GNOME Bugzilla – Bug 157422
gtk_init_check() is called automatically on import gtk
Last modified: 2005-01-22 21:18:34 UTC
gtk_init_check() is called automatically in pygtk. This is wrong because of the following: 1) C gtk_init_check() function is called with argc and argv parameters which are not necessarily arguments of main() function. In pygtk one needs to modify program's real argv array, instead of providing gtk_init() with custom argv, if he wants to. 2) new GTK 2.6 provides function gtk_init_with_args(), which can't be available in pygtk if gtk_init_check() is called automatically. 3) gtk_disable_set_locale() function is not available. 4) gtk_parse_arguments(), gdk_parse_arguments() functions are not available.
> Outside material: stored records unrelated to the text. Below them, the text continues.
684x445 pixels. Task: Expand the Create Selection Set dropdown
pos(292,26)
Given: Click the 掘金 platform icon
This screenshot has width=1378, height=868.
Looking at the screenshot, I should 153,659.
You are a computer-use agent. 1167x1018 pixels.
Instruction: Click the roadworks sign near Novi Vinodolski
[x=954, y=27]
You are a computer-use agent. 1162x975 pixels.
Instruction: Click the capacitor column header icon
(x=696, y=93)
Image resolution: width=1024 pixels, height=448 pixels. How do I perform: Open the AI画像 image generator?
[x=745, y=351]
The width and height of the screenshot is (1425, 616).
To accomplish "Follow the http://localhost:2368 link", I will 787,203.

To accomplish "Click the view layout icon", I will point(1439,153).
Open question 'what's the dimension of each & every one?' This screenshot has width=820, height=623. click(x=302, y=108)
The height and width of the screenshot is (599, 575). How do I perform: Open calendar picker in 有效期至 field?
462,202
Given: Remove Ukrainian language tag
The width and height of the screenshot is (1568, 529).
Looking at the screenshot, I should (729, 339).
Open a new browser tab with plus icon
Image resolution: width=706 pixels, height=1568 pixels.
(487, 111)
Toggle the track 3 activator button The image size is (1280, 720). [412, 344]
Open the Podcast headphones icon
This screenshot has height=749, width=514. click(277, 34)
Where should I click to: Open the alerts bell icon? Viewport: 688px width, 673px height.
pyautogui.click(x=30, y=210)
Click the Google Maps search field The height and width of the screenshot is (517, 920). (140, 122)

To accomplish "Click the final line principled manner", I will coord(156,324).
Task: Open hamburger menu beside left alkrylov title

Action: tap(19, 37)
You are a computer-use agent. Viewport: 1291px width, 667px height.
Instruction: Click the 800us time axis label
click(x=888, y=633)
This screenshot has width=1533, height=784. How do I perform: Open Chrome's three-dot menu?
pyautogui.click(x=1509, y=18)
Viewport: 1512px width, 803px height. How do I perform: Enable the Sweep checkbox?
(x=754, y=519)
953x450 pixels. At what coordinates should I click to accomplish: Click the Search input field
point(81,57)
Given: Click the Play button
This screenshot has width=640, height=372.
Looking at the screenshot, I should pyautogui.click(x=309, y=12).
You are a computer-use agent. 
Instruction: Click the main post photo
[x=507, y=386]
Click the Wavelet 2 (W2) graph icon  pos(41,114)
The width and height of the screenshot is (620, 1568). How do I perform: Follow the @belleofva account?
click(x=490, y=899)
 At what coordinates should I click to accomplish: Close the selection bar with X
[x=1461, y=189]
In other words, one may want to use custom gtk initialization instead of default gtk_init(). Currently one needs to play with real argv of program. Say, is one wants to use custom display, he needs to do: import sys find_and_replace_display_option(sys.argv) import gtk instead of import gtk gtk.init(["--display=somehost:243"]) Or, in c one could call gtk_parse_args() and call gdk_dispay_open() manually. Everything from above (except gtk_init_with_args()) is doable in pygtk, but needs some extra work instead of plain using functions provided by GTK. In most cases automatic calling gtk_init_check() is ok, and it saves some typing ("gtk.init()"). But one extra line of code can't hurt. And I'm sure someone will find another cases where automatic calling gtk_init() reduces pygtk's functionality comparing to functionality provided by C GTK api.
I don't think this is a good idea. We can't force everyone to call gtk.init() because: 1. people will forget and become frustraded because the program will crash at next gtk API call; 2. we have to preserve API compatibility, we are _forbidden_. So, I'm marking this as WONTFIX.